Non è infatti pensabile una città punica non murata dato che Olbia rappresentava un baluardo punico nel Nord Sardegna, di fronte alla crescente potenza di Roma e all’espansionismo di Siracusa. Si potrebbe ipotizzare la distruzione delle mura puniche da parte romana per poi ricostruirle; ma tutti i dati archeologici fanno ritenere che ci sia stato un passaggio “indolore” di potere tra Cartagine e Roma[19]. La datazione si fonda inoltre su diversi fattori: il materiale ritrovato in prossimità delle mura (ceramica punica e Attica) le strutture abitative, i materiali scoperti nella necropoli punica e le caratteristiche strutturali e edilizie delle mura stesse[20].
La tesi di D’Oriano viene contraddetta dall’Azzena[21], il quale sostiene che questa è basata principalmente sul confronto della tecnica edilizia e ricorda la revisione della cronologia delle mura di Sulci, di quelle settentrionali di Tharros, la diffusione dell’opera quadrata nella “romanissima” Porto Torres e il suo uso in Sardegna fino oltre il Medioevo.  

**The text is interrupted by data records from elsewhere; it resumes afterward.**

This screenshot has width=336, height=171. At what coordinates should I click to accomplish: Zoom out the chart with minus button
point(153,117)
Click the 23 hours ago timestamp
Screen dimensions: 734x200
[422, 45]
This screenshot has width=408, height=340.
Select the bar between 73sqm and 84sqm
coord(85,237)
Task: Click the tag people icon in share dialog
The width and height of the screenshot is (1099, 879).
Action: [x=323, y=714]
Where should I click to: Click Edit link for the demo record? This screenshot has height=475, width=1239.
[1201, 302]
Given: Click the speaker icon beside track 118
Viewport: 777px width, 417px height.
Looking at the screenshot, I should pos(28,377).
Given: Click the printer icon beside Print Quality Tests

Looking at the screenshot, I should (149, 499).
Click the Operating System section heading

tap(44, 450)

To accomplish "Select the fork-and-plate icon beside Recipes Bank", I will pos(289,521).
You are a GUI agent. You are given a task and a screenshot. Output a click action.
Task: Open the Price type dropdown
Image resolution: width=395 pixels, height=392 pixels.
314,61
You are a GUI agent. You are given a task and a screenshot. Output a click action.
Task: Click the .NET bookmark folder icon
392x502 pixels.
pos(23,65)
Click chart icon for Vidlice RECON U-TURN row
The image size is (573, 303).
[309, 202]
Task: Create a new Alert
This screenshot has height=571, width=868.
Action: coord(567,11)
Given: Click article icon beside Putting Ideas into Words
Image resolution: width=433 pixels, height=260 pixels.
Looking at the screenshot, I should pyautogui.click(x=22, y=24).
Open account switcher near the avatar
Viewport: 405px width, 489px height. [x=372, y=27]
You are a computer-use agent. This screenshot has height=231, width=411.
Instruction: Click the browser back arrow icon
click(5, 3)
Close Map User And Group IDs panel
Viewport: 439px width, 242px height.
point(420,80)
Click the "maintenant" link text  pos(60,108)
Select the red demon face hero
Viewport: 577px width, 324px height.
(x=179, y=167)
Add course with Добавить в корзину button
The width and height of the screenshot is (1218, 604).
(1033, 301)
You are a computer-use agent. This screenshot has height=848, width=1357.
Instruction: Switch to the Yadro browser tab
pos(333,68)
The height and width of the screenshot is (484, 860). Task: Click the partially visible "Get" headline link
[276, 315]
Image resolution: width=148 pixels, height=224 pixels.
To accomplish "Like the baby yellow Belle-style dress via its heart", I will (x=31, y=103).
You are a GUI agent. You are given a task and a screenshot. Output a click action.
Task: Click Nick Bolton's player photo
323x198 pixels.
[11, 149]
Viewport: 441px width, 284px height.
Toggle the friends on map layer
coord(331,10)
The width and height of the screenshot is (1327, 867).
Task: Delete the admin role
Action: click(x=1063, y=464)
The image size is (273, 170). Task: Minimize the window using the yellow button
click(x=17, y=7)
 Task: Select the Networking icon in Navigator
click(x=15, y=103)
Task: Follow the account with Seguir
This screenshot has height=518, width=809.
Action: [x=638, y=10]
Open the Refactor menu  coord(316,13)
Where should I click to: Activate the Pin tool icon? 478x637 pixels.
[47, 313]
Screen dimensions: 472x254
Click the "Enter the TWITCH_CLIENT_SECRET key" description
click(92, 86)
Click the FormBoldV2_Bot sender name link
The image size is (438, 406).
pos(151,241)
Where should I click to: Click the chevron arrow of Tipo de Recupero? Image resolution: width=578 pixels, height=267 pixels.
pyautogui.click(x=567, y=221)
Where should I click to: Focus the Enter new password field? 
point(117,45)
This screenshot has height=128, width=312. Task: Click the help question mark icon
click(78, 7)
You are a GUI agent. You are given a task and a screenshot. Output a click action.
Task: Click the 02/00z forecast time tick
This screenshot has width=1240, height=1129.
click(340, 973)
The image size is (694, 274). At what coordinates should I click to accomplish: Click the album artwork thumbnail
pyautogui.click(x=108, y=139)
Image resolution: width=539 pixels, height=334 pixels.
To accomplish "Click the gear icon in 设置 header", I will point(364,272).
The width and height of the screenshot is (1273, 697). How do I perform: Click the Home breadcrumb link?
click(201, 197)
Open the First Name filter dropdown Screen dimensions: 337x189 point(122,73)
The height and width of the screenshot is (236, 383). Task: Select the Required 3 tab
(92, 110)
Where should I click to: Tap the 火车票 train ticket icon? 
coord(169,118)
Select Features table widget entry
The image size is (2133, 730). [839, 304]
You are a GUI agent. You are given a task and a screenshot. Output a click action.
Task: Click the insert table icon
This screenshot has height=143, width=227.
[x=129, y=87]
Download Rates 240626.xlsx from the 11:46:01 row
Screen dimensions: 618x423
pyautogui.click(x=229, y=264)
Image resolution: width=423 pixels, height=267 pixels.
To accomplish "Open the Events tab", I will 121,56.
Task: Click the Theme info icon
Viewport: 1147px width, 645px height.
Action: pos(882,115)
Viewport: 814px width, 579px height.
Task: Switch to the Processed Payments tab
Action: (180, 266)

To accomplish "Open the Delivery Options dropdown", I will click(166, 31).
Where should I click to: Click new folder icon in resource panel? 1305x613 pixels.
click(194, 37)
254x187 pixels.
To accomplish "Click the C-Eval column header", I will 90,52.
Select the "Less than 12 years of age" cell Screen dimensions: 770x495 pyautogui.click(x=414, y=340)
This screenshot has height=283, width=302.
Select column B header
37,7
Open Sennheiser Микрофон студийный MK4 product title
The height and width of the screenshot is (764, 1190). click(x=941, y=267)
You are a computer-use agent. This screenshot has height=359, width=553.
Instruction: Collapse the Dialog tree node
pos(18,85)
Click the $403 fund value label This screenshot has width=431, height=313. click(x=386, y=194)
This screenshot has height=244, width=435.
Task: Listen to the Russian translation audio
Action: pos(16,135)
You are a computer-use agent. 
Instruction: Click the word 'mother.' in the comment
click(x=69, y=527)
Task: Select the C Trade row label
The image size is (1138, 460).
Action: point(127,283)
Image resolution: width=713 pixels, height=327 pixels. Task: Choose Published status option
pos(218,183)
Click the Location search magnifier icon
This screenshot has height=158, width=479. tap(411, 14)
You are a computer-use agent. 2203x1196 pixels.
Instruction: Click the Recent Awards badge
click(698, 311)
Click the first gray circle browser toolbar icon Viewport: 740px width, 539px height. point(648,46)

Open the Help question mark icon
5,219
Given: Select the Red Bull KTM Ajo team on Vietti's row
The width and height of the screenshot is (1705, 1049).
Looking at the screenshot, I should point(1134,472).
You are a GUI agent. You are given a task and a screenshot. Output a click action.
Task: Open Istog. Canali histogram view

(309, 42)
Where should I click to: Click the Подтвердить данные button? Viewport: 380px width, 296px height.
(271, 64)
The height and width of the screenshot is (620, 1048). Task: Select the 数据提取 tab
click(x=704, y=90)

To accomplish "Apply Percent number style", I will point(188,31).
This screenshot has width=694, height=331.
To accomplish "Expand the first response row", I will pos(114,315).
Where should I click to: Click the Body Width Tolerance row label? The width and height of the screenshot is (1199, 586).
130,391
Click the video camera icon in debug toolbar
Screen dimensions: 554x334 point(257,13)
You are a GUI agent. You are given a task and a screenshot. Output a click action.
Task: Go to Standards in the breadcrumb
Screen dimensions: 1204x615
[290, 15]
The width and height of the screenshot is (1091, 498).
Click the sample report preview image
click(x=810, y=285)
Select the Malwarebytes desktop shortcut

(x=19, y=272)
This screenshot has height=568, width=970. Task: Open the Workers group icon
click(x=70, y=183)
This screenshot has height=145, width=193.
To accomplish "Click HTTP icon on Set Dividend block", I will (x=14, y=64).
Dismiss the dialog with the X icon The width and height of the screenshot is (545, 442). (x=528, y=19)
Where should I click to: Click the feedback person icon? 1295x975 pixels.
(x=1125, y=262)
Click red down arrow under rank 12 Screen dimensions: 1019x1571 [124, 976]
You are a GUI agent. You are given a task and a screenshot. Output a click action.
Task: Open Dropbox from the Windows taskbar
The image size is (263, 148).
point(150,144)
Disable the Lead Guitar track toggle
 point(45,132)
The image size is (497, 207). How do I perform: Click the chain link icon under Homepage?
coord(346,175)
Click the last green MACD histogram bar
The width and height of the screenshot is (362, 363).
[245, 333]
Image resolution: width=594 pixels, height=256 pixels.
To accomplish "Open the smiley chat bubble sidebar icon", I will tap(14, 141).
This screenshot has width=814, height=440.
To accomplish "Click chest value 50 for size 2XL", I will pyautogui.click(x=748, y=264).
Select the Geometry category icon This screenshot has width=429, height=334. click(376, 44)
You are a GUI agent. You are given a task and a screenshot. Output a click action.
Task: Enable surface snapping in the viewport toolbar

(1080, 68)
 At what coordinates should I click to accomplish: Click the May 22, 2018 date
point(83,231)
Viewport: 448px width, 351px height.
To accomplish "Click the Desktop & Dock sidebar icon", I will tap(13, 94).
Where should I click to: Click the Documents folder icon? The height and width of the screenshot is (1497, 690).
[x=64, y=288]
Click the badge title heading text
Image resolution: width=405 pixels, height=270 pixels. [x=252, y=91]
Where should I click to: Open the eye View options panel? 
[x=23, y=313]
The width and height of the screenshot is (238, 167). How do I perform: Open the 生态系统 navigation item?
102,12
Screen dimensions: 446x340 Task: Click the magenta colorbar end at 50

Considerazioni finali sulla cinta muraria
 
tesi di laurea in Sc. dei Beni Culturali con indirizzo Storico-Artistico e Archeologico, dal titolo "L'urbanistica di Olbia in età romana", A.A. 2007/2008, discussa da Durdica Bacciu
 Il poligono che si veniva a creare, secondo il Panedda, aveva una superficie di ettari 23,7. I recenti studi compiuti in primis dal dott. D’Oriano hanno dato una ampiezza ancora maggiore rispetto alle idee del Panedda, per un totale di ettari 36[22]. La città si presentava con un tessuto urbano ortogonale, orientato nord-sud, est-ovest; il lato occidentale appare l’unico non  condizionato dalla linea di costa.
Per quanto riguarda la tecnica edilizia della cinta, possiamo notare che il circuito delle mura non ha la tipica forma a quadrilatero del “Castrum”, nel quale veniva racchiusa la città romana. Secondo quanto riportato dagli studi sui primi ritrovamenti, non erano presenti torri lungo i tre lati che davano sul mare[23] e non risultava nessuna doppia cortina, ma una sola, che andava da un massimo di m. 3,50 a un minimo di m. 2,30. Invece, nella parte occidentale la situazione era totalmente diversa, in quanto erano presenti torri equidistanti tra loro m. 58 l’una dall’altra e due cortine che superavano i cm. 65 di profondità, costituendo un solo insieme dello spessore di m. 5,50.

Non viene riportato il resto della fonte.